Work instructions: Gather every line from the dataset entries below that contains the word "Enable" and copy each one. Case matters, so count only lines where the word has the same capitalization.

Dataset entries:
※

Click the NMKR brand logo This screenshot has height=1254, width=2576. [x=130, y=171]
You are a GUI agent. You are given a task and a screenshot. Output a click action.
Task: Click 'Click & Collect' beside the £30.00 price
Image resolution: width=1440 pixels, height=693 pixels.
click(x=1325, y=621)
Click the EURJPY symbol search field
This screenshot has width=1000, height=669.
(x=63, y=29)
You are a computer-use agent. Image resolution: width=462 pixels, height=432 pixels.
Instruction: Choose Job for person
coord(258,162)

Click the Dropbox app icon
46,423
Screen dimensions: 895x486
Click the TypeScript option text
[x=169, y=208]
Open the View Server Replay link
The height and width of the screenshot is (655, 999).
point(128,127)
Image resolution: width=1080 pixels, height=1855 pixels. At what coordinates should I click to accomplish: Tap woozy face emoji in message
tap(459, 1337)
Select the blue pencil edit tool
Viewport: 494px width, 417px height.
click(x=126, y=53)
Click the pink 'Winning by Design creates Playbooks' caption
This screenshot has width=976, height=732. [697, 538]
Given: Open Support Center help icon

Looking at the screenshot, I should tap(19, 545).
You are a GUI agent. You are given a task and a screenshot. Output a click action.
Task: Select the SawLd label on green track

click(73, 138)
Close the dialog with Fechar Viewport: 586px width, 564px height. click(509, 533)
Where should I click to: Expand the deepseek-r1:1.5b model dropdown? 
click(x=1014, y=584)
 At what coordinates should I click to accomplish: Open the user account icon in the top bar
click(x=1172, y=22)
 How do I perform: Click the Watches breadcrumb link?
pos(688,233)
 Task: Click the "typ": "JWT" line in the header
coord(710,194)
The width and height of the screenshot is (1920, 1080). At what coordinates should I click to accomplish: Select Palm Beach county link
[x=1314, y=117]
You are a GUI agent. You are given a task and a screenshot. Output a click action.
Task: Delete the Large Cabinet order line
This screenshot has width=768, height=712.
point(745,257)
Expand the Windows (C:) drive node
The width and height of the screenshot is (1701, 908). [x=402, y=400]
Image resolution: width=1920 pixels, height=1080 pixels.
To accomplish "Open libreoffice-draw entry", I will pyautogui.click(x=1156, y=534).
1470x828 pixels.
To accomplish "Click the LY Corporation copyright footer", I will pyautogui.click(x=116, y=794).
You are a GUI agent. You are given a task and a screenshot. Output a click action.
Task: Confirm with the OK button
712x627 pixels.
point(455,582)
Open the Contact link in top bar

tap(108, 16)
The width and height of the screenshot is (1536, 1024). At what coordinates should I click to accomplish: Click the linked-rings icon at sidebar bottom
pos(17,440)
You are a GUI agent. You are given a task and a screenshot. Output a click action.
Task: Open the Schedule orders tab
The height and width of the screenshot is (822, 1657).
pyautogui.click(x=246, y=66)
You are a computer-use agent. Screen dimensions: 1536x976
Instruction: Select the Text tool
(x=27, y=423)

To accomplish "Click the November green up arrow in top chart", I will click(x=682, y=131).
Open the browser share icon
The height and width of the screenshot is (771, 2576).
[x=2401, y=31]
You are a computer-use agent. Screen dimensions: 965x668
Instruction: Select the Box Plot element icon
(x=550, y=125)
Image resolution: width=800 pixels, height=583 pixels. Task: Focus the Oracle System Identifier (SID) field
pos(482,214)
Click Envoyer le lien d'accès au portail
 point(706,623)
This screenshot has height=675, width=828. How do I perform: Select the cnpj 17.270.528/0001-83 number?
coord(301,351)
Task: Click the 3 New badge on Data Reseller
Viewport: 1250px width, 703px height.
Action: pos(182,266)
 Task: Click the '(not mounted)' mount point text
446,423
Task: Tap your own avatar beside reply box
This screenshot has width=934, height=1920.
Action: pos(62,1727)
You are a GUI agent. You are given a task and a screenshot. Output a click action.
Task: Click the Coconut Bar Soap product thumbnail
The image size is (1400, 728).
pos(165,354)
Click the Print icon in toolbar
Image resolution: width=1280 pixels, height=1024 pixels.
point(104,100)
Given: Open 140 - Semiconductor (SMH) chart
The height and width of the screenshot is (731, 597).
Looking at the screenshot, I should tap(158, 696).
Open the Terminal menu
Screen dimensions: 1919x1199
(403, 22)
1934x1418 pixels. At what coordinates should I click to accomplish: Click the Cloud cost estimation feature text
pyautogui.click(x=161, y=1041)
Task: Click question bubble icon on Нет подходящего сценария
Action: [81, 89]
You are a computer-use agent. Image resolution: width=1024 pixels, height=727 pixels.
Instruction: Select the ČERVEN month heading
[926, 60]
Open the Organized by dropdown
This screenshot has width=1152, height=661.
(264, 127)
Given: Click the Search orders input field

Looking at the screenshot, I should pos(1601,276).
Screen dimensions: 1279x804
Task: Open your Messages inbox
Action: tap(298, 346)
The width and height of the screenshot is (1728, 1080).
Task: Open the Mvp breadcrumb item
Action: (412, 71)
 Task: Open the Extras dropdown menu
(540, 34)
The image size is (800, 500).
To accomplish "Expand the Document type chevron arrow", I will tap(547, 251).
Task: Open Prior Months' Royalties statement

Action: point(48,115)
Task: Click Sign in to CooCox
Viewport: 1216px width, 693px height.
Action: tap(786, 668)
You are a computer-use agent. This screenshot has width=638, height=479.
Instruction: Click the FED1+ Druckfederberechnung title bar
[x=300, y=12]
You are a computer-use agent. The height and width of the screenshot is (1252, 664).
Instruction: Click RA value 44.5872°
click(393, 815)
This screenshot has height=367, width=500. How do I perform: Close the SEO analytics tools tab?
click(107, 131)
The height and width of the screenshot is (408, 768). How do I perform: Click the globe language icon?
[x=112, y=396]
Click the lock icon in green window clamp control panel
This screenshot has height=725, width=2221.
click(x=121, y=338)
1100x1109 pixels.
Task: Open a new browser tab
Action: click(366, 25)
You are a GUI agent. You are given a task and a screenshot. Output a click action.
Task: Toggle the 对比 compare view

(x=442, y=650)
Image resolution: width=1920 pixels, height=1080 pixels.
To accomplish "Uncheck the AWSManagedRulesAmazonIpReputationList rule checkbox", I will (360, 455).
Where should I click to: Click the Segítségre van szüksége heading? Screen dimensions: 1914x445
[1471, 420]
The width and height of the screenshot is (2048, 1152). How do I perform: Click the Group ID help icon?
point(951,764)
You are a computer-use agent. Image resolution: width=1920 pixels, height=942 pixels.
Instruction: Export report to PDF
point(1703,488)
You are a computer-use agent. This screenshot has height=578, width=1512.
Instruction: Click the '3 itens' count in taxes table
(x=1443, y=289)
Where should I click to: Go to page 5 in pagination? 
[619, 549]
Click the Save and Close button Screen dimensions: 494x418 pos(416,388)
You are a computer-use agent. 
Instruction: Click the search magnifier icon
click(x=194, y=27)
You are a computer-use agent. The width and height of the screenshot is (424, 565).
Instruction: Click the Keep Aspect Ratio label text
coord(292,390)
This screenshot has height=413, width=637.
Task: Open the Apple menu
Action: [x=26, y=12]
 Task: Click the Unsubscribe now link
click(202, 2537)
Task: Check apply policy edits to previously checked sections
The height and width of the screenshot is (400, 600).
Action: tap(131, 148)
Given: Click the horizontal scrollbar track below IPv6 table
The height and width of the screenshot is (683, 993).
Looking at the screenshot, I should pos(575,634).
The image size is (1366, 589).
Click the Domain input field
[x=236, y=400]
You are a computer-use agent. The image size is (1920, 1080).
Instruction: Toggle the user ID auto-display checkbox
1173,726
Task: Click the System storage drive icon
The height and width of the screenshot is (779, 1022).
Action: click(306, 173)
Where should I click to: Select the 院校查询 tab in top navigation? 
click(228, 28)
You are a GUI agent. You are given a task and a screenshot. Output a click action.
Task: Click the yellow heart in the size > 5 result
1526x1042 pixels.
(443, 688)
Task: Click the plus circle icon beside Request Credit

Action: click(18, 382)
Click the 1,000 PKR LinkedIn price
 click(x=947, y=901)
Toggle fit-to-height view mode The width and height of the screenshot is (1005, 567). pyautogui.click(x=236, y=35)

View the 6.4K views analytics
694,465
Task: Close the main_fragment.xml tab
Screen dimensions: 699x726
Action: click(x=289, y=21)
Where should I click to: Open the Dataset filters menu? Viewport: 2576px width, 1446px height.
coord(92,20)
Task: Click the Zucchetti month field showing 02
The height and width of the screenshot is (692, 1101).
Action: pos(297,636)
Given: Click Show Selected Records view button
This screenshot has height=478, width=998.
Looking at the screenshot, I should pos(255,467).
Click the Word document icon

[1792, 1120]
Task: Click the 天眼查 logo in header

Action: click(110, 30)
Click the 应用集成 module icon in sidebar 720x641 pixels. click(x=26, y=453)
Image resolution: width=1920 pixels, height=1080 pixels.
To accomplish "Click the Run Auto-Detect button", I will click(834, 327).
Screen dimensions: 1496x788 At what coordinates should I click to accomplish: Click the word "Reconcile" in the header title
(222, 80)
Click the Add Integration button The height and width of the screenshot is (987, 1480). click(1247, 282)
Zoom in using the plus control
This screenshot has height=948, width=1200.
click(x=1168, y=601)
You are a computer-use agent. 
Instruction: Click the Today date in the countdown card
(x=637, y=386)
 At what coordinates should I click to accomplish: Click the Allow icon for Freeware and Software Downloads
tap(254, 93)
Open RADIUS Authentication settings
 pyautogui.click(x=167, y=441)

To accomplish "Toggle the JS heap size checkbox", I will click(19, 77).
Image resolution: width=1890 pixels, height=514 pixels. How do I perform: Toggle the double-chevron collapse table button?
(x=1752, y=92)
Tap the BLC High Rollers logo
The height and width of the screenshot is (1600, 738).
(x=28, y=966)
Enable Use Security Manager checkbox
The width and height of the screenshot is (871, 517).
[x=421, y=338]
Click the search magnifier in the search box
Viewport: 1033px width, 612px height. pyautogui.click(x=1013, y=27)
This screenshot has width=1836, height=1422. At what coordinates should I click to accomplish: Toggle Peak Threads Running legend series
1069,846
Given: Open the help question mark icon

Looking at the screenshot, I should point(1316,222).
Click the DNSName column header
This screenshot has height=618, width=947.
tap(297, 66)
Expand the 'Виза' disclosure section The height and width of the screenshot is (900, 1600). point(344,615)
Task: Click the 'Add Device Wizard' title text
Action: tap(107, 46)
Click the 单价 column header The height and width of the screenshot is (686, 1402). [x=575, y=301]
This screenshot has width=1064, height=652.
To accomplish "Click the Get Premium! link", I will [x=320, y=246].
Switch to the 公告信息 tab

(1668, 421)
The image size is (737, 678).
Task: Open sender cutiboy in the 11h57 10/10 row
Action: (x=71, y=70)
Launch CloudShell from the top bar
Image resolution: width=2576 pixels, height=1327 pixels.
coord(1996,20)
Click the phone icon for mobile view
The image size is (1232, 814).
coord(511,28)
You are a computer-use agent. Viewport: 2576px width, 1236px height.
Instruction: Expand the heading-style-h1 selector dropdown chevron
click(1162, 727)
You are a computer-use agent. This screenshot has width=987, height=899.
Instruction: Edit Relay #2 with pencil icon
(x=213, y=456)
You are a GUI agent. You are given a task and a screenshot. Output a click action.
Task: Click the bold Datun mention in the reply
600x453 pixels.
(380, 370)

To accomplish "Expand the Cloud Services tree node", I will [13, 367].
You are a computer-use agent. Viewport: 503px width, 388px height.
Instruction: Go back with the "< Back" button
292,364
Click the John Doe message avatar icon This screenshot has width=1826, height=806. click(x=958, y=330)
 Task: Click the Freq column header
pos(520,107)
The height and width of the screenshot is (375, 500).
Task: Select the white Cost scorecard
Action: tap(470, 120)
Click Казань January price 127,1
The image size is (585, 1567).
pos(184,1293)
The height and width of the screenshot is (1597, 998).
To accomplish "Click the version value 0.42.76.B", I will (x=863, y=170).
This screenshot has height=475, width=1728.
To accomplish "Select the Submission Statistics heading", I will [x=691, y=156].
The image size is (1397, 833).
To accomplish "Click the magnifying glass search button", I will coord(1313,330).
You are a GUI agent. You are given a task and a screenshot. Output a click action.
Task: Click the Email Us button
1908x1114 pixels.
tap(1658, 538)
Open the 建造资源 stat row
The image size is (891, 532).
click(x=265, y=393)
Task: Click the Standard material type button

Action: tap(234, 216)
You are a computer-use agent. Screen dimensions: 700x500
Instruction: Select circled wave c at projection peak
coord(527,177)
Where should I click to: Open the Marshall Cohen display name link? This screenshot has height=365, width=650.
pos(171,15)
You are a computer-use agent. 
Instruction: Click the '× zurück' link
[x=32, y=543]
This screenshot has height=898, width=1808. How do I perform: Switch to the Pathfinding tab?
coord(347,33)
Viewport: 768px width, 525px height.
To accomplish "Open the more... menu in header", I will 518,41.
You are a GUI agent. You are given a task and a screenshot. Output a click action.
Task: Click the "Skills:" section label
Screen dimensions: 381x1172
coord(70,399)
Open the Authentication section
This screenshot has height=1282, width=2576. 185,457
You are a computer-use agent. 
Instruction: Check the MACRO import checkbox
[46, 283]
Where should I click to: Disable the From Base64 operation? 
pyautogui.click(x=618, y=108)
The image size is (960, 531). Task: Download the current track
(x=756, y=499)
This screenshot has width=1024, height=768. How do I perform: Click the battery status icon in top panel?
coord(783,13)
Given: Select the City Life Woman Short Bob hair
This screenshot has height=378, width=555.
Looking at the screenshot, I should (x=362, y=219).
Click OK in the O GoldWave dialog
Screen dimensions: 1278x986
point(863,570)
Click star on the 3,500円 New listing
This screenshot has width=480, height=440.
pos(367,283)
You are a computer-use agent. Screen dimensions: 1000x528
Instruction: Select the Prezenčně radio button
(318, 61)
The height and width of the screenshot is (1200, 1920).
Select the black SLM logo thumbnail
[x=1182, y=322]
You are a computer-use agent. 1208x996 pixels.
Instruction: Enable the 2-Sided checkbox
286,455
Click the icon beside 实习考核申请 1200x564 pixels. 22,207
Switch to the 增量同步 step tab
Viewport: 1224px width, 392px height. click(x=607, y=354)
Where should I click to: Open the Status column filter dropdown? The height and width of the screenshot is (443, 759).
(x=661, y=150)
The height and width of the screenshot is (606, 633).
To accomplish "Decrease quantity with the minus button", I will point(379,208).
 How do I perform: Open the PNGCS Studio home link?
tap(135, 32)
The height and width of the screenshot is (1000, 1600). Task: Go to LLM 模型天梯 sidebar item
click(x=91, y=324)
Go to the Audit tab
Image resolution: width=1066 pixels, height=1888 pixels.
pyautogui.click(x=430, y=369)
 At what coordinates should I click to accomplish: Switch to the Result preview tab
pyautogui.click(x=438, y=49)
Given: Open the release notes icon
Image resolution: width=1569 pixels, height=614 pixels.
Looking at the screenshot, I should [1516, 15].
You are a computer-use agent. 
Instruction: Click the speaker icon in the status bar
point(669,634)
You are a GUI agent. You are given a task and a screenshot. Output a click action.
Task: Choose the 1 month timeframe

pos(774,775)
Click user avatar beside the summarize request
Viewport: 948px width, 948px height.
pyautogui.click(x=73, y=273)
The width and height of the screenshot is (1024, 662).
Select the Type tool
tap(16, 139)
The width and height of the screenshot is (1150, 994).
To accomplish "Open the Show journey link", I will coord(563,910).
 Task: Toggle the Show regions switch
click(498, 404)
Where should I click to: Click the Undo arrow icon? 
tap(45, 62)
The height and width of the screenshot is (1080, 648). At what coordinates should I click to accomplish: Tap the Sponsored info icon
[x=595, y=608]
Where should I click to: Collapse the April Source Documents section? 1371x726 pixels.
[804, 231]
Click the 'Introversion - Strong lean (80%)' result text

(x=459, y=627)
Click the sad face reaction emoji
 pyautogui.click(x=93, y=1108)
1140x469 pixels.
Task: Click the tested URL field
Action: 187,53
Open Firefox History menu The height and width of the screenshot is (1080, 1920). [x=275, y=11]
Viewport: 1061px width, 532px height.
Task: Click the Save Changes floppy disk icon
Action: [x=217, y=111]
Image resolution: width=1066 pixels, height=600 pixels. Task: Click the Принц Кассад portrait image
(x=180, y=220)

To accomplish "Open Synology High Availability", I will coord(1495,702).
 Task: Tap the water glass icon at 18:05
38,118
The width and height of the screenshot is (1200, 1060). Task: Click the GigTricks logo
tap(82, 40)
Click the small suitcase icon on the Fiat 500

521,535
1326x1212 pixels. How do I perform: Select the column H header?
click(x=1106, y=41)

※

The solution:
Enable Use Security Manager checkbox
Instruction: Enable the 2-Sided checkbox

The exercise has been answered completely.